[Stored items]

_ _ _ _

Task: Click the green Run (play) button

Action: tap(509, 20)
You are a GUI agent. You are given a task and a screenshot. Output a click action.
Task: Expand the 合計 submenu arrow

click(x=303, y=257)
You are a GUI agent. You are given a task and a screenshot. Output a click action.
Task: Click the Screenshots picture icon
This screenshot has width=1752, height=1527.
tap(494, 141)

_ _ _ _

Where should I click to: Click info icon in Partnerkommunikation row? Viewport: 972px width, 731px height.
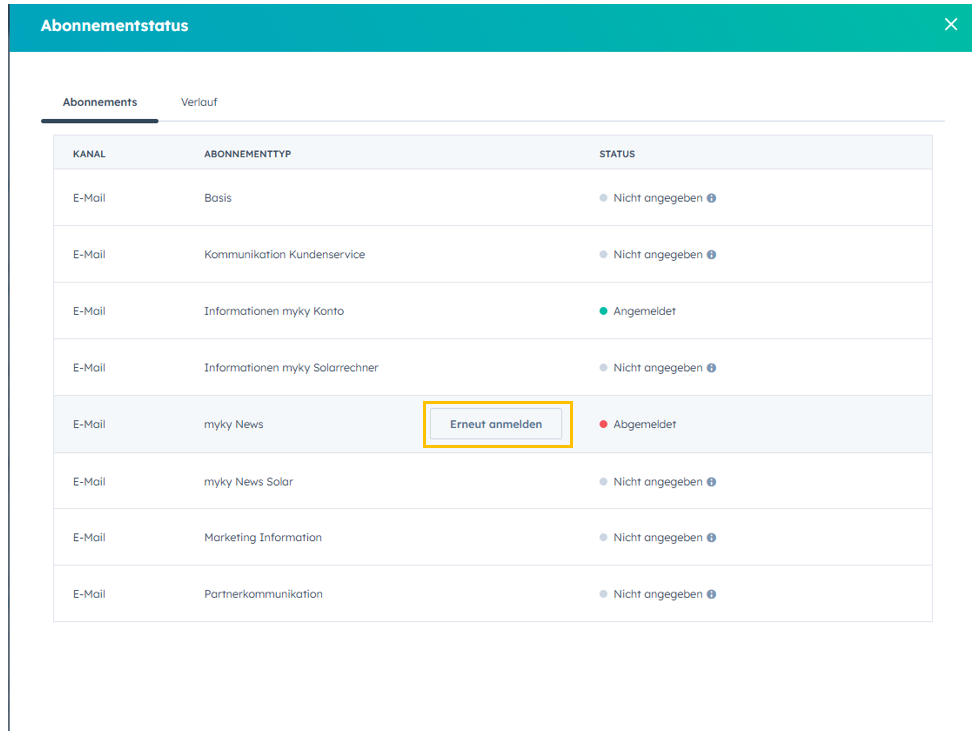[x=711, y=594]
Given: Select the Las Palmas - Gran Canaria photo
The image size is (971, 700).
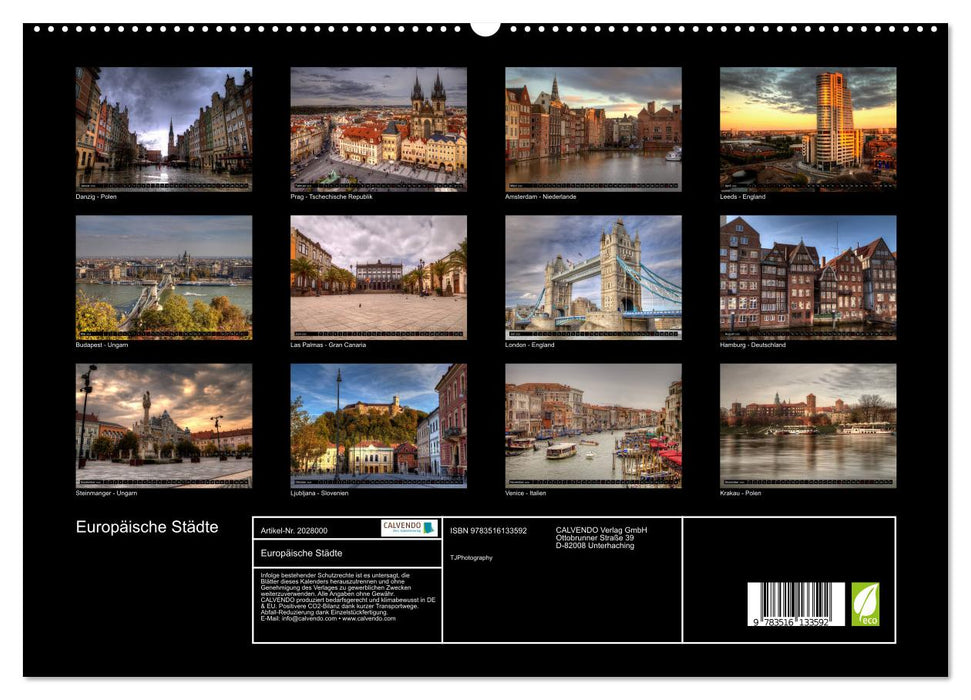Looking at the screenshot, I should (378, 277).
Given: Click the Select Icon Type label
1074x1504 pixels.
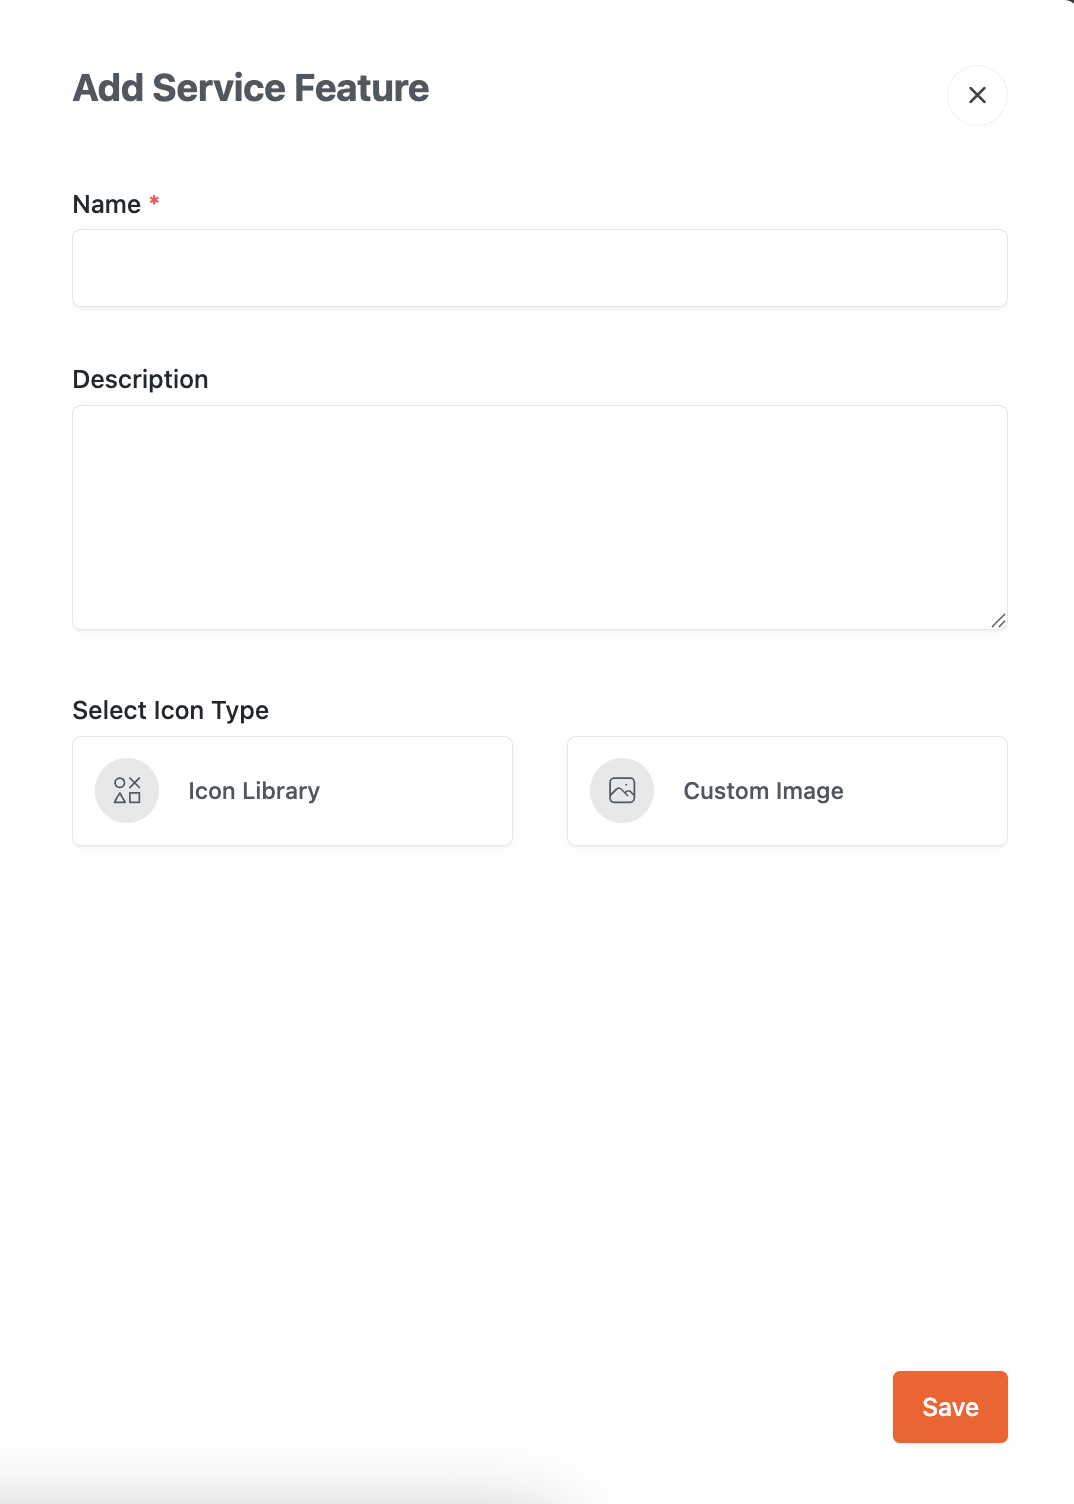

_ _ _ _

● **Exercise brief**: From the entries above, give again exactly the lines running from the line with "Given: Click the Select Icon Type label" to the line with "1074x1504 pixels."; include both of those lines.

● **Response box**:
Given: Click the Select Icon Type label
1074x1504 pixels.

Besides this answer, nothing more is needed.